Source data
..............................

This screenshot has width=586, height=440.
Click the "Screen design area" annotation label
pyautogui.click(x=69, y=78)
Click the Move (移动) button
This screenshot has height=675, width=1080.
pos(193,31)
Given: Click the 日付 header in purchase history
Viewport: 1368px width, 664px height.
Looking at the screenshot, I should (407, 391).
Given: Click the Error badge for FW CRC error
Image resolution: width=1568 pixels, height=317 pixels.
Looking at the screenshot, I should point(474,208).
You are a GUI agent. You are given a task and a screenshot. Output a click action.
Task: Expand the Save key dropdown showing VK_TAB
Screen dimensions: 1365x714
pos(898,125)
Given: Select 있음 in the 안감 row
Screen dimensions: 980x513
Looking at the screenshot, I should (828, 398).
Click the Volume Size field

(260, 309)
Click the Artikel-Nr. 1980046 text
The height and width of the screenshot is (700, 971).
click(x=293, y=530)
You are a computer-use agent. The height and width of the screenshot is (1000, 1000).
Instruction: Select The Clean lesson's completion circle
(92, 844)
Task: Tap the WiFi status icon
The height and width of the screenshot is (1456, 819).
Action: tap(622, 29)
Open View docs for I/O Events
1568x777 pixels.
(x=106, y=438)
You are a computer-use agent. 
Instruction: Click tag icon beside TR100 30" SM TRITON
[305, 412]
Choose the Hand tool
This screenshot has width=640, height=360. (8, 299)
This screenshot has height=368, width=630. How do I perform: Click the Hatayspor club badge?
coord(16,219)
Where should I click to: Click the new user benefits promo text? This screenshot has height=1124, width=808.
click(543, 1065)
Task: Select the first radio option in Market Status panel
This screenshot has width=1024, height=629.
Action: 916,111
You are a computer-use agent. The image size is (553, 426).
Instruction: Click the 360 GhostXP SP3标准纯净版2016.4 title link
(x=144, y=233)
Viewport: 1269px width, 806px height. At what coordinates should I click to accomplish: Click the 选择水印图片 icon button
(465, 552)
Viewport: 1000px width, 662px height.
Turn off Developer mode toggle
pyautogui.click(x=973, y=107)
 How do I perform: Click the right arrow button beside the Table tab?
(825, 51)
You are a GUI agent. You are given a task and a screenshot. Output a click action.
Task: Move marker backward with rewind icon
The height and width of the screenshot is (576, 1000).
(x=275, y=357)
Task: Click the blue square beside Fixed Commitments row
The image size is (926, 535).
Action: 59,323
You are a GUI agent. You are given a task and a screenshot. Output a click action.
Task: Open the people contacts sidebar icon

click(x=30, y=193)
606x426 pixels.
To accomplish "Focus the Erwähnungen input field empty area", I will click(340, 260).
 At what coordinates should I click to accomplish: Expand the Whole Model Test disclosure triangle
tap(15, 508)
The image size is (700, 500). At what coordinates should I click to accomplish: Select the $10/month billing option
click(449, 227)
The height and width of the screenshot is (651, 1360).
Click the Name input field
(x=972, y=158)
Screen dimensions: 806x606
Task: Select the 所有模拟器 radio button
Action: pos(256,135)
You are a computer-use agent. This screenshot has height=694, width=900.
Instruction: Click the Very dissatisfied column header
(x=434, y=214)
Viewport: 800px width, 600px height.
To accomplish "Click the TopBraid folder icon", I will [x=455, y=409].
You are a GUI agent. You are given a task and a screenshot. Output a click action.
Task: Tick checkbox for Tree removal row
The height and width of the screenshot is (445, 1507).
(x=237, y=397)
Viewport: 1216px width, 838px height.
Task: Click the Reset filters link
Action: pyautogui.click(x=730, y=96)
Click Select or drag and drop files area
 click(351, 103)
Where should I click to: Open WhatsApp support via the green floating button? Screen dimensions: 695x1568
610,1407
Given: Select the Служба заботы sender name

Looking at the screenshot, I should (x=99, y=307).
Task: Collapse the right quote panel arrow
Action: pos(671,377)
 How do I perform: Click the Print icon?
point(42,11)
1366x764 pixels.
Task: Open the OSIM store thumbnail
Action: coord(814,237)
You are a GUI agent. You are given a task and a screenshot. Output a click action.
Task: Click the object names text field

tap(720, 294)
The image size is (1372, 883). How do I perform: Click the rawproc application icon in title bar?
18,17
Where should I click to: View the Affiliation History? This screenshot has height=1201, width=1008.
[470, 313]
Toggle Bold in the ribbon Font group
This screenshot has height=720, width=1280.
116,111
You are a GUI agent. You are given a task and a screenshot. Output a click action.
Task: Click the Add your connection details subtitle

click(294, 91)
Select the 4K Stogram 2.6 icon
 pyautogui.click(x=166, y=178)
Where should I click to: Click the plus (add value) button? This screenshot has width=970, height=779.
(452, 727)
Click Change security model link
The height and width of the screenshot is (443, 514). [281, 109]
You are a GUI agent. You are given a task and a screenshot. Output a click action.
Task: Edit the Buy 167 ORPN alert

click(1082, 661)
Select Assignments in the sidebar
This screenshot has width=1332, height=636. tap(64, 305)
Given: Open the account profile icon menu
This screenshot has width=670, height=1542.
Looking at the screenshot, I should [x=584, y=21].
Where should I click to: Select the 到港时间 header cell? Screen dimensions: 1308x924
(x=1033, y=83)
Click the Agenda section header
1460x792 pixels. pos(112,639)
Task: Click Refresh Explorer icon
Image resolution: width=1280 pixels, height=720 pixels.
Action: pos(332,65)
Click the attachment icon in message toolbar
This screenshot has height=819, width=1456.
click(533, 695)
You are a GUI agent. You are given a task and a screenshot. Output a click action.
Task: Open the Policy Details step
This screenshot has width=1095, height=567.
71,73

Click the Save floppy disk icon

..............................

Brief >>
Every line above that holds the word "will" should be copied out.

Response to this task >>
To accomplish "Focus the Erwähnungen input field empty area", I will click(340, 260).
To accomplish "Click the TopBraid folder icon", I will [x=455, y=409].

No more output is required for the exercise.